Prompt: Everything in the records is to be written out exactly, except the pictures.

Excerpted records:
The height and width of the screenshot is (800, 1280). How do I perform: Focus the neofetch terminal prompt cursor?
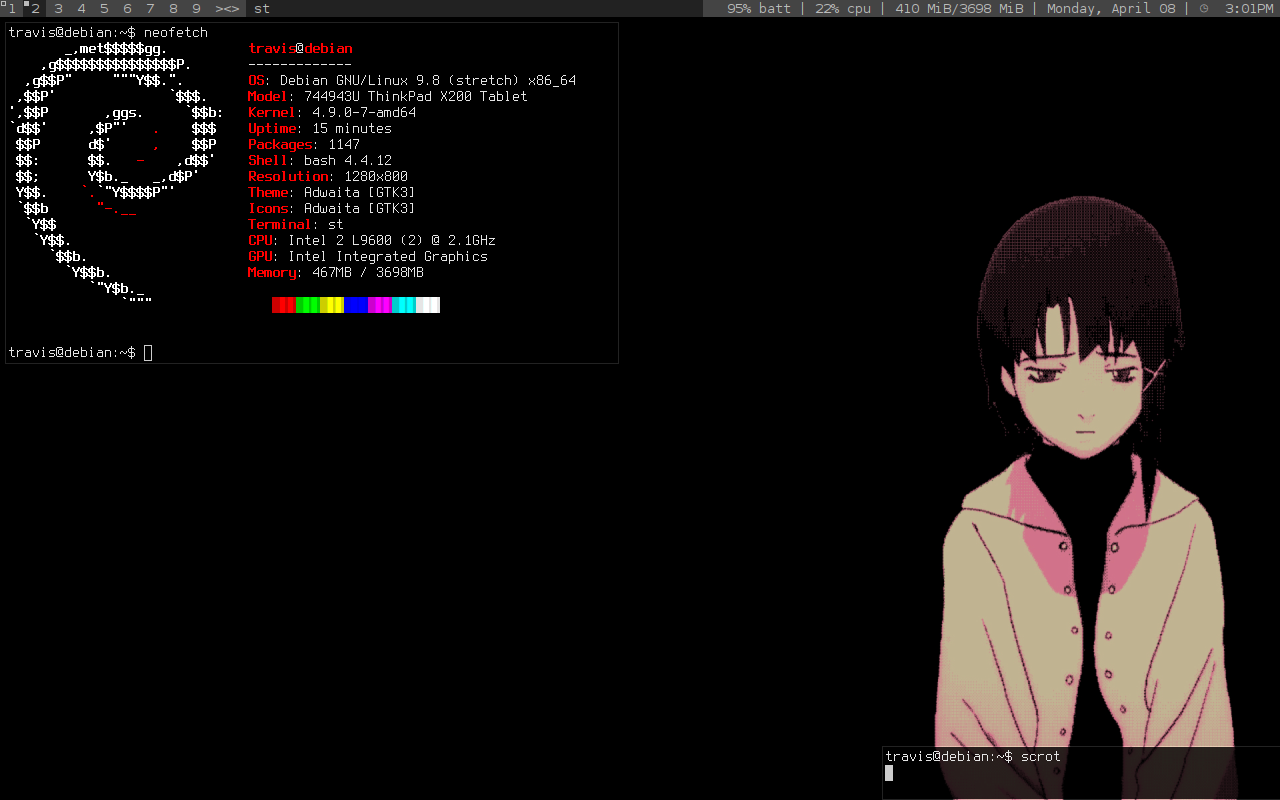pos(148,352)
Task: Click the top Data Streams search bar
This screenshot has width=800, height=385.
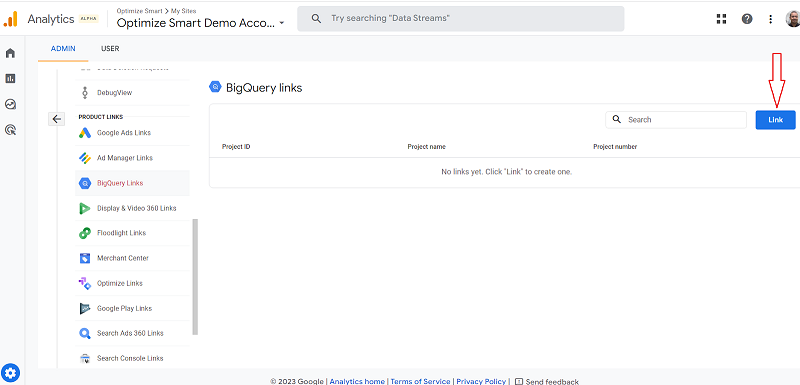Action: (x=461, y=18)
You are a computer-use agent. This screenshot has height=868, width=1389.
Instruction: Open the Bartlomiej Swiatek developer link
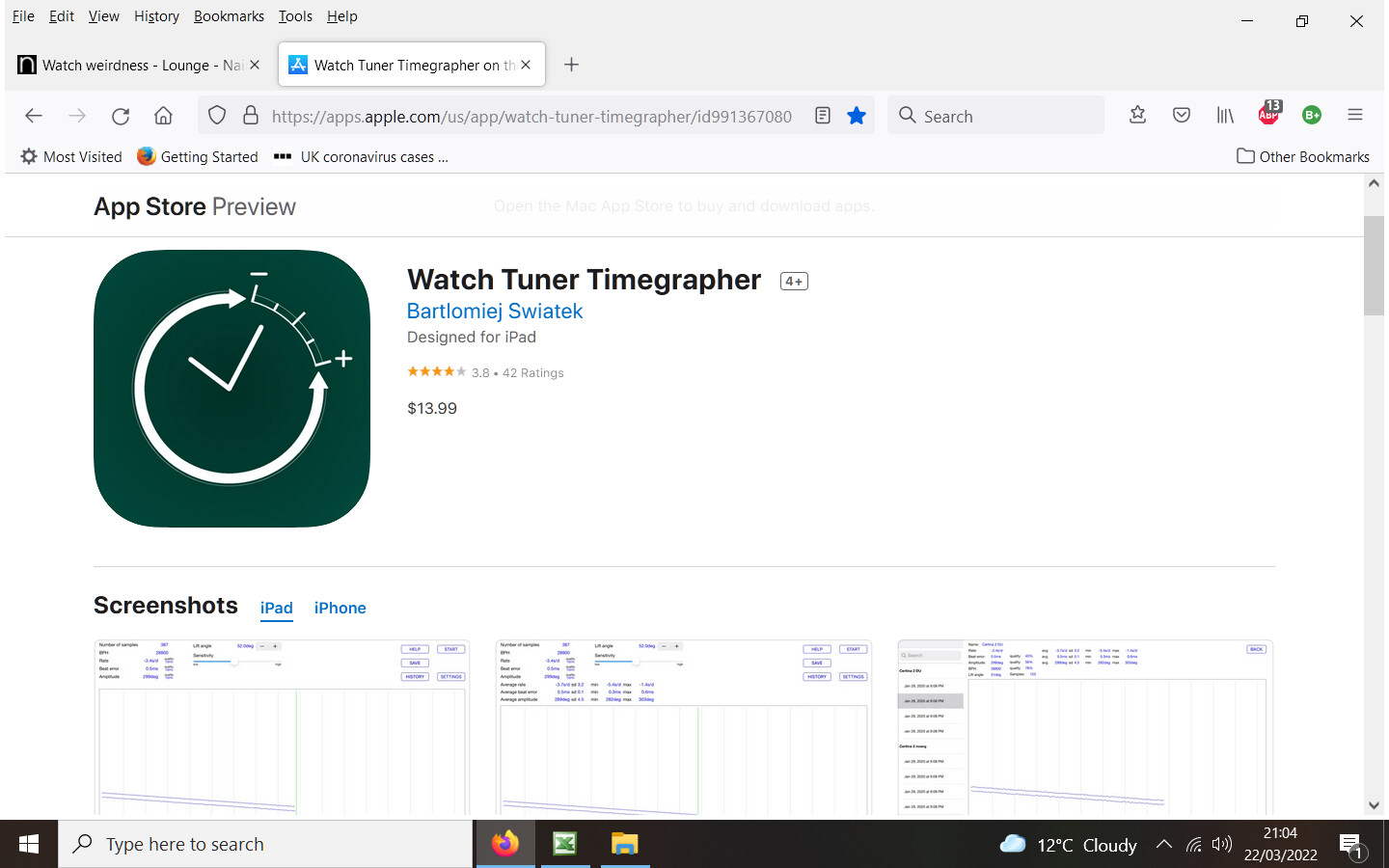(495, 311)
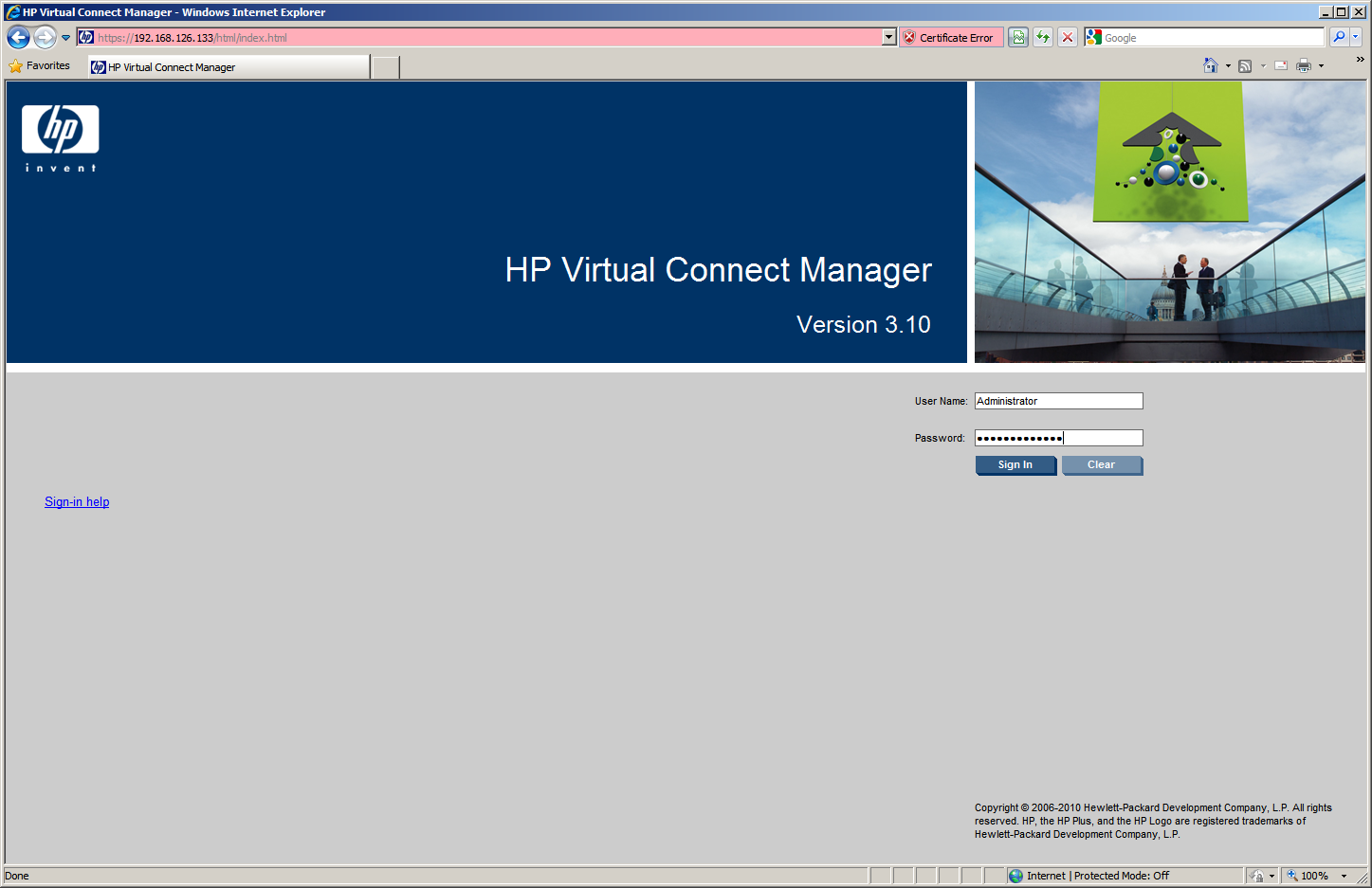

Exercise answer:
The height and width of the screenshot is (800, 1280). How do I perform: Focus the neofetch terminal prompt cursor?
pos(148,352)
Task: Click the top Data Streams search bar
This screenshot has width=800, height=385.
Action: (x=461, y=18)
You are a computer-use agent. This screenshot has height=868, width=1389.
Instruction: Open the Bartlomiej Swiatek developer link
(495, 311)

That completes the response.